Cool cows produce more milk — and more calves.
Dairymen seeking increased production visited a New Mexico Ag Expo vendor promoting a cooling system that protects cows from excessive heat.
Michael Klaseen of the Mesa, Ariz.-based Korral Kool company said excessive heat not only thwarts milk production among cows but is also a detriment to their ability to reproduce.
He said the cooling system can detect the humidity and apply proper amounts of cool fluids on a dairyman’s herd. The system then evaporates the moisture off the animal’s body and creates a cooling affect much like a wet person feels standing in a slight breeze.
“Heat stress is not unlike a sickness, so if the cows are unhealthy the natural female reactions don’t happen like they should within the cow,” Klaseen said.

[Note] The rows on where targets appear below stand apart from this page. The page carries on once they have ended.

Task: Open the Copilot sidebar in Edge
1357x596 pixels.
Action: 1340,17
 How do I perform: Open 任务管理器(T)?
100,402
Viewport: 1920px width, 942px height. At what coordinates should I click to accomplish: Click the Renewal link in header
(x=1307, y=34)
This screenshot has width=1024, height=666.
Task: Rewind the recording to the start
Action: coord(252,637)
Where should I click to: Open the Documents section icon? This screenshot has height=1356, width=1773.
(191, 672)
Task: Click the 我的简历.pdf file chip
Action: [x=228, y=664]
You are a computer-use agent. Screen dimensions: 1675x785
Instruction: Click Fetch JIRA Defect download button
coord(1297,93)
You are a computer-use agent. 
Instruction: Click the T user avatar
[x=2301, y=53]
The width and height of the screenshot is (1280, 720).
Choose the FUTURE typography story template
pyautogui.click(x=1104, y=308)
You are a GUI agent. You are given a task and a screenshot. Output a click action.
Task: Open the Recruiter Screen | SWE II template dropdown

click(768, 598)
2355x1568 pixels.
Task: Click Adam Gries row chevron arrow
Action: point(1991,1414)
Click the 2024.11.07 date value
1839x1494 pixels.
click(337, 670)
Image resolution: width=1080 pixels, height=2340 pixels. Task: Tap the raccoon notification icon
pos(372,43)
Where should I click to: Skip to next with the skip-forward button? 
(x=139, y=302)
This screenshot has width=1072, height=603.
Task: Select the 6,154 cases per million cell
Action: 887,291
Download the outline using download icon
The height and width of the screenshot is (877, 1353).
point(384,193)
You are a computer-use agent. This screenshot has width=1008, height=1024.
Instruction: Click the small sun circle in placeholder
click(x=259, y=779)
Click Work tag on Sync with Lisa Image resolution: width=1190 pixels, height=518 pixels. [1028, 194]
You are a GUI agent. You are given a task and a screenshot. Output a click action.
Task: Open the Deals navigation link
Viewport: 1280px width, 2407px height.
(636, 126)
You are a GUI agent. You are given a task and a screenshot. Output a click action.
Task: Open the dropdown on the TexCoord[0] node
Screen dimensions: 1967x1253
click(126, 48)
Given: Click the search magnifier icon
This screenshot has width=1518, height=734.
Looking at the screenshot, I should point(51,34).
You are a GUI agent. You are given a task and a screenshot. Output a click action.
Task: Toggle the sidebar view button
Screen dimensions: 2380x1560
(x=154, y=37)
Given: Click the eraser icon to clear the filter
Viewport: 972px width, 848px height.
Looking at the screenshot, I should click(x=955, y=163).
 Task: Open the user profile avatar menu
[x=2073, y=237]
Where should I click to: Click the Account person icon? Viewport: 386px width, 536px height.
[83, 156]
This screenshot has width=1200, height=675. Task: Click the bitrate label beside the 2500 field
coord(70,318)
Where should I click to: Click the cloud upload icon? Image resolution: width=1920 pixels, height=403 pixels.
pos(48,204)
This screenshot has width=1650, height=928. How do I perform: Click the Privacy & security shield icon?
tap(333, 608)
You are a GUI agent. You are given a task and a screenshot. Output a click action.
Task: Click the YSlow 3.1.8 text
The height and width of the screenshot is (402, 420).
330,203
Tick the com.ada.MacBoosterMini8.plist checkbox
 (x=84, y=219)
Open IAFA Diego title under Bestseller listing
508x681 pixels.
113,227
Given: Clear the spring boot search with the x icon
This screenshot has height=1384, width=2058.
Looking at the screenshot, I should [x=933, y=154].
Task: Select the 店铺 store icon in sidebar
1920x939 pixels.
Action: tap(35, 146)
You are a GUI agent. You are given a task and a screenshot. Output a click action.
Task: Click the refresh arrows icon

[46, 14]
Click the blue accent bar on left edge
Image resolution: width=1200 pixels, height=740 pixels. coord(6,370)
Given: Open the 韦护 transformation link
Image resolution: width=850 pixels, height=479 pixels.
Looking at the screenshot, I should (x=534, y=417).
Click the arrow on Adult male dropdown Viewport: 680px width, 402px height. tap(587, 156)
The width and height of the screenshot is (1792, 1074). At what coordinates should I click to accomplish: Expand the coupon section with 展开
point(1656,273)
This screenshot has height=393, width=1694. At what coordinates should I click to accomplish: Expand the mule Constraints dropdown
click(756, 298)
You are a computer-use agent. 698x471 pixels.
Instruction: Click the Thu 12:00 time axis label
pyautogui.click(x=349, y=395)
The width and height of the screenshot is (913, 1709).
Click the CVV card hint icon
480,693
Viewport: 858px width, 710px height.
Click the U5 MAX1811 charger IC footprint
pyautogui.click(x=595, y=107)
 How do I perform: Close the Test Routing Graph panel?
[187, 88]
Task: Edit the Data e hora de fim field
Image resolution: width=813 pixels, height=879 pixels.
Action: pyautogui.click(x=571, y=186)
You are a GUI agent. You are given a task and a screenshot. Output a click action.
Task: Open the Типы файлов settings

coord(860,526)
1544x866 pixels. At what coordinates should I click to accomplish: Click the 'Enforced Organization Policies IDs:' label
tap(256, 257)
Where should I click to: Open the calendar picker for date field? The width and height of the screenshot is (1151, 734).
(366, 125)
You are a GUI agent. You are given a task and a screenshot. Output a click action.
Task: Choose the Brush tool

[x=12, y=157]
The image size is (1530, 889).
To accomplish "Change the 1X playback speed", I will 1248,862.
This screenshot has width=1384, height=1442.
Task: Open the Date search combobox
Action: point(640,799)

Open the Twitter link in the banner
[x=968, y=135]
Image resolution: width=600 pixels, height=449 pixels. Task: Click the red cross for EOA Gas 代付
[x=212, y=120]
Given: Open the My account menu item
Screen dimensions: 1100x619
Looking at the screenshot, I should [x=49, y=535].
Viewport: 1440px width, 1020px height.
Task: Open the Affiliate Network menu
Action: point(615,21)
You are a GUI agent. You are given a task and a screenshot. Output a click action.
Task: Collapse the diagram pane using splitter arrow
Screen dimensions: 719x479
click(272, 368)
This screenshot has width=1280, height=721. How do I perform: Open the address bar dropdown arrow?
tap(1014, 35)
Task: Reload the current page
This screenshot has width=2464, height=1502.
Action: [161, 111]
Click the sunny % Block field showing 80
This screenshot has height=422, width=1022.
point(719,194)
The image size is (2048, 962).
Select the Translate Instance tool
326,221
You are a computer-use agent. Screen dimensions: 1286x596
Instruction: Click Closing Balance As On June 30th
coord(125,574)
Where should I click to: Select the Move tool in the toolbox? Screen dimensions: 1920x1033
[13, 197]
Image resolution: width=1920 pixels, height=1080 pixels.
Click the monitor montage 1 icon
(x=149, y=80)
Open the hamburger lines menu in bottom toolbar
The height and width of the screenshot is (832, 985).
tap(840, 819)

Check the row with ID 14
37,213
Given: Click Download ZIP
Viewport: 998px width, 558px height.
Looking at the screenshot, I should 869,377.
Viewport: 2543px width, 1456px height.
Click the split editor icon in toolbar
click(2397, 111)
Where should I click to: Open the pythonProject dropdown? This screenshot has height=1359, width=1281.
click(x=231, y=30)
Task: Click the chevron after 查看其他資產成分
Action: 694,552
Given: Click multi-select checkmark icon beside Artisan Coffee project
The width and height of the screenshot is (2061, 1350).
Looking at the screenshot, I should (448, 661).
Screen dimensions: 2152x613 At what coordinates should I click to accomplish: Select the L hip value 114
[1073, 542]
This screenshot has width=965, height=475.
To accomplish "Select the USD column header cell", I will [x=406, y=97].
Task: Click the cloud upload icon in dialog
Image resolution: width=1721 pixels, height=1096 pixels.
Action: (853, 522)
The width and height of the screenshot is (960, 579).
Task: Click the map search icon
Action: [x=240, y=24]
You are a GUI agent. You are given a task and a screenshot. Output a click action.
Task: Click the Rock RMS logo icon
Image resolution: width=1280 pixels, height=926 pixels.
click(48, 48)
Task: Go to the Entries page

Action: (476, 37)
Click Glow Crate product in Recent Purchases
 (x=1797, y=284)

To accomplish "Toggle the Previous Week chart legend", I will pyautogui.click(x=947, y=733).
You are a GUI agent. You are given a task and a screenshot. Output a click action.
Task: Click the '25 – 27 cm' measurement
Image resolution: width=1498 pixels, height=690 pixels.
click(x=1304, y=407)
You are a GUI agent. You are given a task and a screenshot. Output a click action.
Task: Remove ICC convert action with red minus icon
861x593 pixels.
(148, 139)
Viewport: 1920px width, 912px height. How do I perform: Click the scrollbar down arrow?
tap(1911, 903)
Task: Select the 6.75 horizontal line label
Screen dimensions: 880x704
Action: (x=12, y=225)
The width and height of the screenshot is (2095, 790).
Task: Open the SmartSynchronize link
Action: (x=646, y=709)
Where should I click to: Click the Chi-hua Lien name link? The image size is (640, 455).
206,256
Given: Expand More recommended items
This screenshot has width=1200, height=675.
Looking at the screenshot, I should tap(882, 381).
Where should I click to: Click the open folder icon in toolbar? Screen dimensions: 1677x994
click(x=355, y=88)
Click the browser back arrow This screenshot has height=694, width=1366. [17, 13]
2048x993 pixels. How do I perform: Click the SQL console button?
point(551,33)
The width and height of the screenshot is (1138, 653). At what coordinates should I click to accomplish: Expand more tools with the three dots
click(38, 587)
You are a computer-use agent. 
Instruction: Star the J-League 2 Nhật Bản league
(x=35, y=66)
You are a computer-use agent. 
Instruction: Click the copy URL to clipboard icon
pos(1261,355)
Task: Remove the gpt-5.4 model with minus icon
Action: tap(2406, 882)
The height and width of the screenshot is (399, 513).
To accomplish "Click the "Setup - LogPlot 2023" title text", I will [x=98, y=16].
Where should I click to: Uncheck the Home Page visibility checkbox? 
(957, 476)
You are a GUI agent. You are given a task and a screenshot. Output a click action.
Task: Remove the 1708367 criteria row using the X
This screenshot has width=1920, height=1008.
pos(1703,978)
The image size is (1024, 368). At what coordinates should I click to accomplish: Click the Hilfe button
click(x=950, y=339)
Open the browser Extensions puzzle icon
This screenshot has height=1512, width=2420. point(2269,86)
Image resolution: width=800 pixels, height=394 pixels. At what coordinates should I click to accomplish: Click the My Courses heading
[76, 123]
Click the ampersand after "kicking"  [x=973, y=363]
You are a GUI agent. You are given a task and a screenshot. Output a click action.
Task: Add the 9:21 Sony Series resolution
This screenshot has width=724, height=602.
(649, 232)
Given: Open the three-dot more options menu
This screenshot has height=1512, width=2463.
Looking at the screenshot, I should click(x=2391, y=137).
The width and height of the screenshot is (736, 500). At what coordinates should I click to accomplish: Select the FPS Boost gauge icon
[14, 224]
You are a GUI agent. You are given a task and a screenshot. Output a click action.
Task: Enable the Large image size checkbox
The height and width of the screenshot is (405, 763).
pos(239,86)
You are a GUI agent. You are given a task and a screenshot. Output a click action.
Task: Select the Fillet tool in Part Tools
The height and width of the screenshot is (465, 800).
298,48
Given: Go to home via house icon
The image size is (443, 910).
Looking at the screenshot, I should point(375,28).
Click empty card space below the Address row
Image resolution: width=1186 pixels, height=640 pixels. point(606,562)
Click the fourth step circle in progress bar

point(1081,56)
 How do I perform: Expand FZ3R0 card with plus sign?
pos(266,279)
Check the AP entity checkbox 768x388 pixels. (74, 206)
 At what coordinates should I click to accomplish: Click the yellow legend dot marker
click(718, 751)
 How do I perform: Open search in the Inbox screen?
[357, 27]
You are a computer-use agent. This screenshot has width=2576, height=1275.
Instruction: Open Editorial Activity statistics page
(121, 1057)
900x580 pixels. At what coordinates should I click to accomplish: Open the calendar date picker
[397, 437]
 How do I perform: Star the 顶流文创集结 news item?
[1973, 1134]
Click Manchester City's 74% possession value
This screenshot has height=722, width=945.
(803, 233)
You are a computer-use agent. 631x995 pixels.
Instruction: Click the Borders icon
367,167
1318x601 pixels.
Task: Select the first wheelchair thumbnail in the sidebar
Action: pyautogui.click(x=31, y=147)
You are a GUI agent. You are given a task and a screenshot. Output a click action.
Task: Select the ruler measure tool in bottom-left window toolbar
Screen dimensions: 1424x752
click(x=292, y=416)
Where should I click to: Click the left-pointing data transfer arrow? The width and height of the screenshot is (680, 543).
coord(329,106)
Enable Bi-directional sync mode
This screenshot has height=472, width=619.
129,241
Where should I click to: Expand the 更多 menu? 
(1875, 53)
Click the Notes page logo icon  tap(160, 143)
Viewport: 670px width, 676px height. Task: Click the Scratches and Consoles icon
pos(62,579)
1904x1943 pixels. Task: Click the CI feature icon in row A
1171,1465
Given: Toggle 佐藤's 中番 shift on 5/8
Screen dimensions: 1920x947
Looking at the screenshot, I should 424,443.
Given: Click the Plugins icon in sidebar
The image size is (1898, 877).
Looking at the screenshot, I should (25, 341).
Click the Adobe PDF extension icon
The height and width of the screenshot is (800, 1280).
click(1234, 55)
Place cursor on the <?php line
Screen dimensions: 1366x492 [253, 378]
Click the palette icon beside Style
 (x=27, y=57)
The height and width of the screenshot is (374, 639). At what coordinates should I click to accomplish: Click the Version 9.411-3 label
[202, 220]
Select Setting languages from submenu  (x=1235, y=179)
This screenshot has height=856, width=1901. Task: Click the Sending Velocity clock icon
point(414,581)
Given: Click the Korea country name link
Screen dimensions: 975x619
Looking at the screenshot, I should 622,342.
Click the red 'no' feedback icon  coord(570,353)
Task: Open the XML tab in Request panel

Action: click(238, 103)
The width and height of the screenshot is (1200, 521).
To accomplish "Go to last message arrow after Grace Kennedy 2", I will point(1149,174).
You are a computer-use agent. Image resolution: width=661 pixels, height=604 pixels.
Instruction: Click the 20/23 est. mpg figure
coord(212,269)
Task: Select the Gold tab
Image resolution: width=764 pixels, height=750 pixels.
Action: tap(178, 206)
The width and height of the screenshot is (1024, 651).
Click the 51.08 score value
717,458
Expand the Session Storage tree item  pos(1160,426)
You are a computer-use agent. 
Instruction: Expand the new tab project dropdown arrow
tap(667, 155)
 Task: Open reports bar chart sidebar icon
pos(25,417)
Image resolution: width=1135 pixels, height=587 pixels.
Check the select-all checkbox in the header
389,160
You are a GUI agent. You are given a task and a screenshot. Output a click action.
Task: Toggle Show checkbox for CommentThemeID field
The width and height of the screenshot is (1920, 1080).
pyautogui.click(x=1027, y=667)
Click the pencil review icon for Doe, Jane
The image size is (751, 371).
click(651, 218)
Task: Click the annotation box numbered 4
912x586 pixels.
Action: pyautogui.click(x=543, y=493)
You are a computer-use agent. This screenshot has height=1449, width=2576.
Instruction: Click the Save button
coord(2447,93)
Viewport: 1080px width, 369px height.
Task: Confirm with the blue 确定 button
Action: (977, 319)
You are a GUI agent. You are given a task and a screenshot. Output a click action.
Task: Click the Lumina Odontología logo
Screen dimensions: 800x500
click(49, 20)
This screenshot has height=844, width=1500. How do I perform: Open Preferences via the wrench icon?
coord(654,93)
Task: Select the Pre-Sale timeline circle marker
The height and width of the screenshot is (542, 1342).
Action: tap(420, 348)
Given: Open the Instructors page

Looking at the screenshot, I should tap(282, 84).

Klaseen said cows begin experiencing heat stress when the temperature humidity index (THI) reaches 72 degrees. Most dairymen who own the cooling system don’t begin cooling the cows until the THI exceeds 80 degrees, Klaseen noted.
Klaseen said the cooling system — which costs about $340 per cow — is relatively new to the area but is gaining popularity in California and Arizona.
Larry Hancock, owner of Prairieview Dairy in Muleshoe, has been using the system on his cows for about a year.
“They work fine,” Hancock said. “They cool the barn probably 20 degrees. (It helps with) Cow comfort and hopefully more milk.”
The coolers look like air boat fans and generally speaking are located above the herd in the loafing areas, where cows rest when they aren’t milking.
The coolers last about 20 years, an have been proven to increase milk production by 23 pounds a day per cow, according studies conducted by Korral Kool.